Basic認証はWebの特定の領域にアクセス制限をかける認証方法
Basic認証が設定できる範囲は基本的にディレクトリ単位のみとなる
.htaccessファイルを設置したディレクトリ全体がBasic認証の範囲となる(ルートディレクトリに.htaccessを設置することで全体にベーシック認証をかけている)
### AWS WAFだけのBasic認証の設定
WAF Ruleの作成
– If a request: doesn’t match the statement(NOT)
– Inspect: Header
– Header field name: authorization
– Match type: Exactly matches string
– String to match: Basic xxxxxxx (User:PasswordをBase64エンコードした値を設定)
$ echo -n user:password | base64
Action
– Block
– Enable, 401
– Key: www-authenticate, Value: Basic
Basic認証完了後はブラウザを閉じるまで有効
ベーシック認証は、ユーザーが正しいIDとパスワードで認証に成功した場合、ブラウザを閉じるまでの間は再認証なしで何度でもアクセスすることが可能になります。

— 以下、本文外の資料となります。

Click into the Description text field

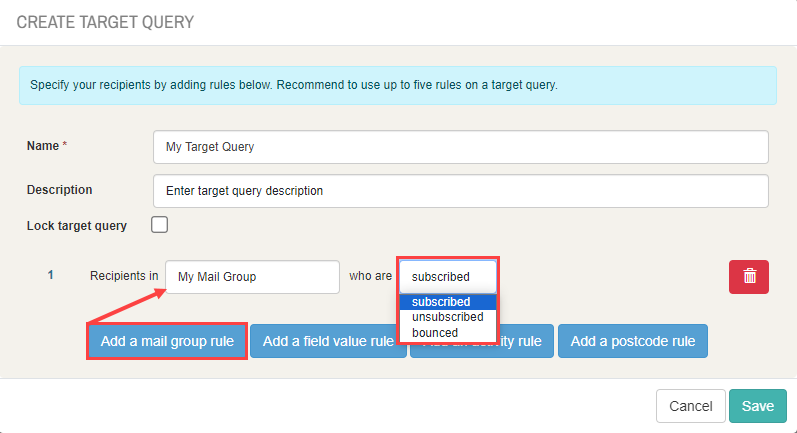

ブラウザさえ閉じていなければ、仮に、違うWebサイトを閲覧した後でも認証なしで再びアクセスすることが可能です。
ブラウザがログイン情報を記録
一度ベーシック認証で認証に成功してしまえば、ユーザー名とパスワードはブラウザに記憶され、再び入力する手間を省くことができます。ただし、あくまでブラウザに依存する機能なので、ブラウザの種類やバージョン、ネットワークの状態によってはログイン情報が保存されない可能性があります。また、スマホではベーシック認証のログイン情報が保持されないことがほとんどですので、利用する際のブラウザやデバイスには注意が必要です。
なるほど、ブラウザ側の仕様なのね。少し理解した。